Sorry. The result? No Celiac disease for me. Which means: Yay! I can eat wheat occasionally, feel like total shit but not be destroying my small intestines and chances of future motherhood and increase my risk of cancer and blah blah blah. So my body hates wheat. I get it. I stay away from it. But it won't kill me. Although, if I eat it like I did for the month prior to testing, I will want to die. Note to people in my life: If I start eating wheat all day every day, either I am about to commit suicide and want to A) enjoy wheat while I'm alive or B) I am hoping the misery of wheat will help push me over the edge. Or possibly A and B together. However, if you see me savor funnel cake once a year, for fuck's sake just let me enjoy it.

I have tried numerous things since my wheat intolerance NOT Celiac diagnosis. Like oatmeal. Hey- it doesn't bother me! Guinness- no reaction either!! I could live off of oatmeal and Guinness. Really. I could.

And yes, the stinky cat has a name: Reina. Meaning Queen of All Unholy Shit Smells. But she's so lovable. And she's into tossin' salads. Woot! The picture is BIG. Clicky on it and you'll see what I mean.
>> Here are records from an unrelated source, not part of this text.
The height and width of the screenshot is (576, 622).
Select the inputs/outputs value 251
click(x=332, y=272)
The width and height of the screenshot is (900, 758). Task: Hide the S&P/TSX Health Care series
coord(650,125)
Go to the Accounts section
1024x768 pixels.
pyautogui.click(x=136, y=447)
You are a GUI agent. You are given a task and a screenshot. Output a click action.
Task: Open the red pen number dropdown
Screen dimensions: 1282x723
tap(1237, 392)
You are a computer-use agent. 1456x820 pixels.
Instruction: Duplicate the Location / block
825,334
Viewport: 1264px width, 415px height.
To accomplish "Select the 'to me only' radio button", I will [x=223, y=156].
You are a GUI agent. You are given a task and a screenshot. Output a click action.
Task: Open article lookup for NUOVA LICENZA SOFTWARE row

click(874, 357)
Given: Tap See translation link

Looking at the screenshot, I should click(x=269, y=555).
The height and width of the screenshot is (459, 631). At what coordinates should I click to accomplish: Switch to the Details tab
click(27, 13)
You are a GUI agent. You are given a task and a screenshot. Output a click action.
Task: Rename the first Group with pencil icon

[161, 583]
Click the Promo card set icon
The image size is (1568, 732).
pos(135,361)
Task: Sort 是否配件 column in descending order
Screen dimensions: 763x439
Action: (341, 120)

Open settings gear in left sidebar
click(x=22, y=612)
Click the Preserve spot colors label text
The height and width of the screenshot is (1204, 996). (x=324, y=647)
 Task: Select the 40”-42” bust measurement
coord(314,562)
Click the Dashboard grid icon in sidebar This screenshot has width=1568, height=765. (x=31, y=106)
Also, things newish to come: I will be adding some sort of picture thingy like flicker to share my uh... pictures. And... I will be taking over/editing/sharing my father's websites. I think I'm ready, although when I updated his old email address today (because his sites still link to it) I got teary. I hate this cliche holiday sadness at the loss of my father, but how can I avoid it when he died in January? Grrr... Must kiss and hold stinky kitten to sooth the Sam beast.

OH OH Oh! I almost forgot!!!! More exclamation points!!!!!! Soon there will be a www.sams-stories.com. How exciting is that?!!!